By Liz Diebold, Livia Lam, and Jenny Weissbourd

September 28, 2022

Hear from some of the speakers at the first-ever Good Jobs Summit

On June 21st, we sat in the Great Hall of the U.S. Department of Labor in Washington D.C., witnessing history. Leaders from across the federal government joined key representatives from state and local government, philanthropy, labor, workforce development, and business to share their common vision to advance a good jobs economy. 

In a 2020 Gallup poll, workers defined good jobs as those that offer stable and predictable pay, job security, and having a sense of dignity and purpose in work, among other characteristics. Yet only 44% of these workers reported having a “good job.” In her opening remarks at the Good Jobs Summit, Deputy Secretary of Labor Julie Su named job quality as a critical strategy for the many companies seeking to attract and retain talent amidst today’s hiring crunch, “Workers want to work but are opting for jobs that give them a voice at work, health and safety protections, stability, and benefits. So one way to attract more workers is to improve… job quality.” Throughout the day, speakers at the Good Jobs Summit called on public and private sector leaders to address the shortage of quality job opportunities and take action to make every job a good job. 

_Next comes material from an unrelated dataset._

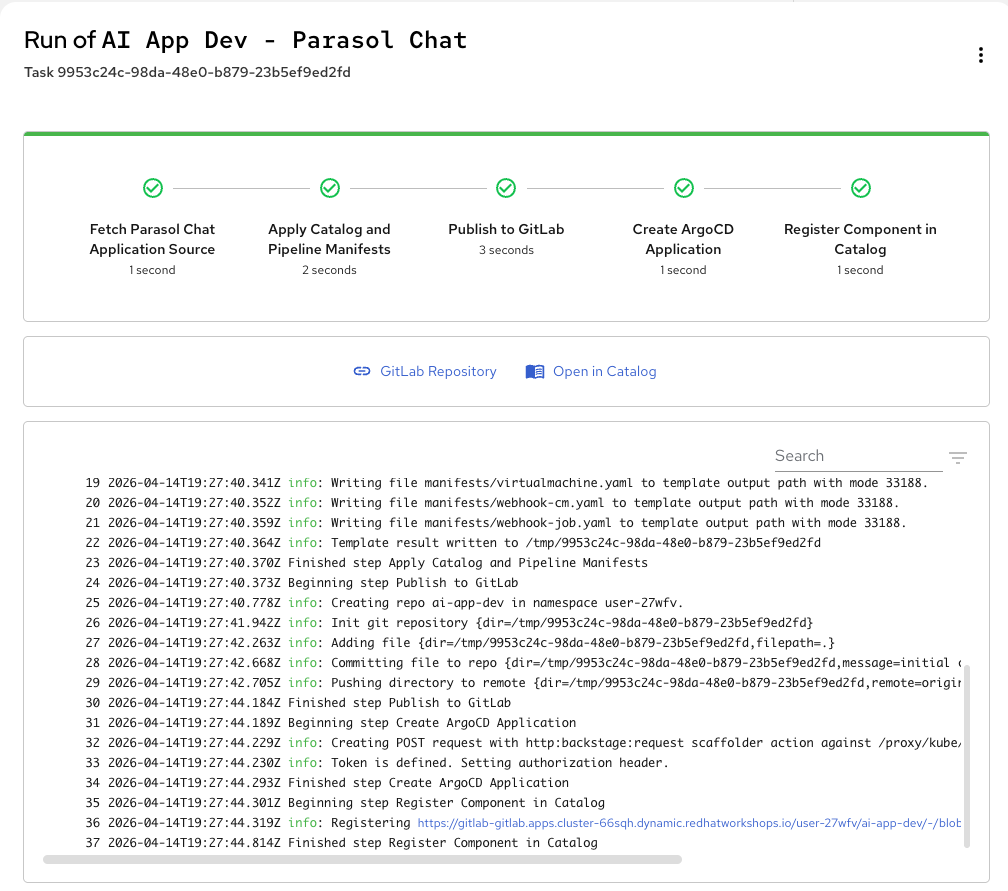Click the catalog book icon

(x=535, y=372)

The U.S. Department of Labor and the Families and Workers Fund – in partnership with the Skoll Foundation, Ford Foundation, Irvine Foundation, and Quality Jobs Fund – co-hosted the Good Jobs Summit to seize this historic window of opportunity to rebuild a more equitable economy. As the largest-ever federal government conference specifically on job quality, it drew nearly 4,000 in-person and online participants and brought together leaders from business, government, and the nonprofit sector to envision and plan a path forward to advance good jobs in the United States. The Summit provided a platform for unprecedented commitments from federal and local leaders and unleashed a wave of momentum to carry forward the critical work of creating and supporting jobs that sustain and uplift working people and their families. To learn more about these commitments and the work ahead from the leaders who joined us in DC, watch our new video.

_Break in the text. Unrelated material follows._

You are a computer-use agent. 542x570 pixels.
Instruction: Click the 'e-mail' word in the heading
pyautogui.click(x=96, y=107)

“This administration is unified around the concept of a good job,” Labor Secretary Marty Walsh said, announcing a whole-of-government approach to advancing good jobs across federal agencies. “I have seen it in my own life and throughout my career: good jobs change lives and lift up whole families. We have the opportunity right now to lift up more people than ever before. [The Good Jobs Summit] represents the partnerships we need to rebuild our nation’s infrastructure and address the generational challenges we face from climate change to global competition, to public health, to racial justice and gender equity.”

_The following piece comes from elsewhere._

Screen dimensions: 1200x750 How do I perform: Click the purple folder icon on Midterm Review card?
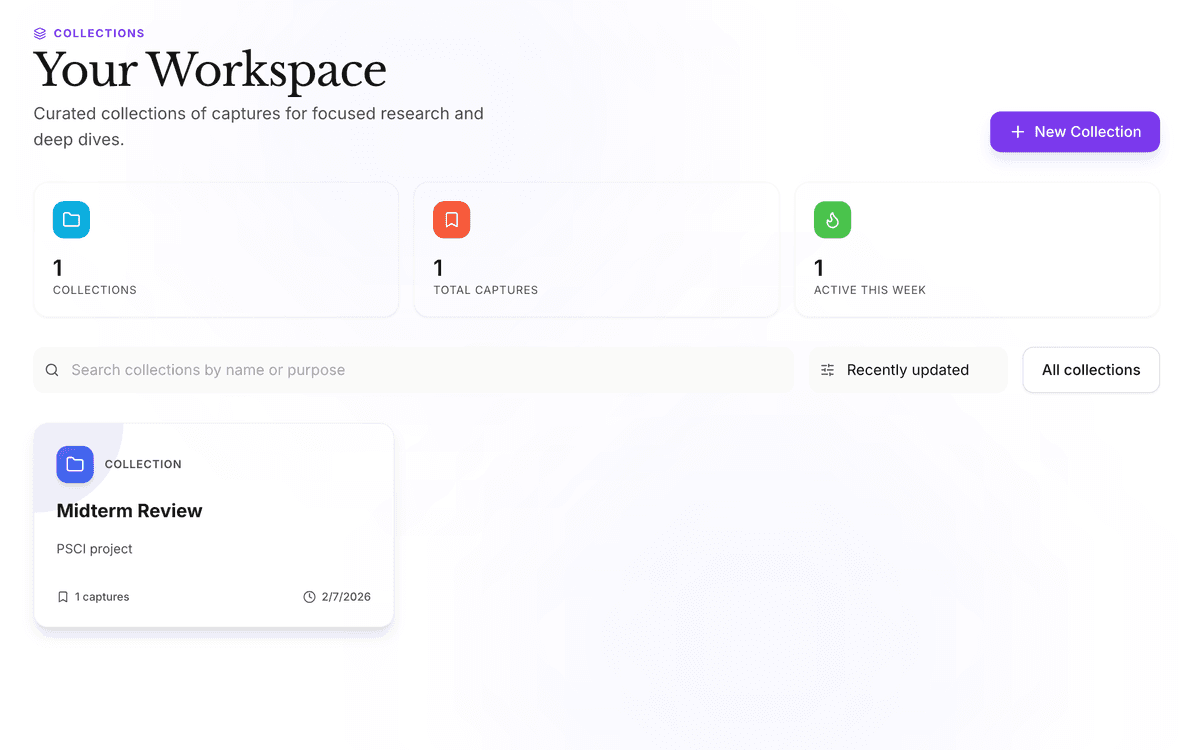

Looking back at the Good Jobs Summit, we’re struck by three highlights:

    • The Departments of Labor and Commerce jointly announced their historic, shared “Good Jobs Principles” which provide the first-ever roadmap for a whole-of-government approach to advancing quality jobs for employers, workers, and the public sector. This partnership, spurred by the Good Jobs Summit, recognizes that investing in good jobs is a clear win for America’s workers and its businesses.
    • The Department of Labor, along with the Department of Transportation, Department of Energy, and Department of Commerce, unveiled new collaborations to ensure that as these agencies deploy hundreds of billions of infrastructure dollars over the next decade, their investments create and support millions of family-sustaining jobs with equitable pathways into them.
    • Leaders from the Department of Labor, the Families and Workers Fund, and JUST Capital shared bold, new recommendations from the Job Quality Measurement Initiative. This effort aims to develop concrete, actionable recommendations to reimagine the way we measure the U.S. economy and workforce so that measurement better reflects the lived realities, needs, and aspirations of the people who power our economy. 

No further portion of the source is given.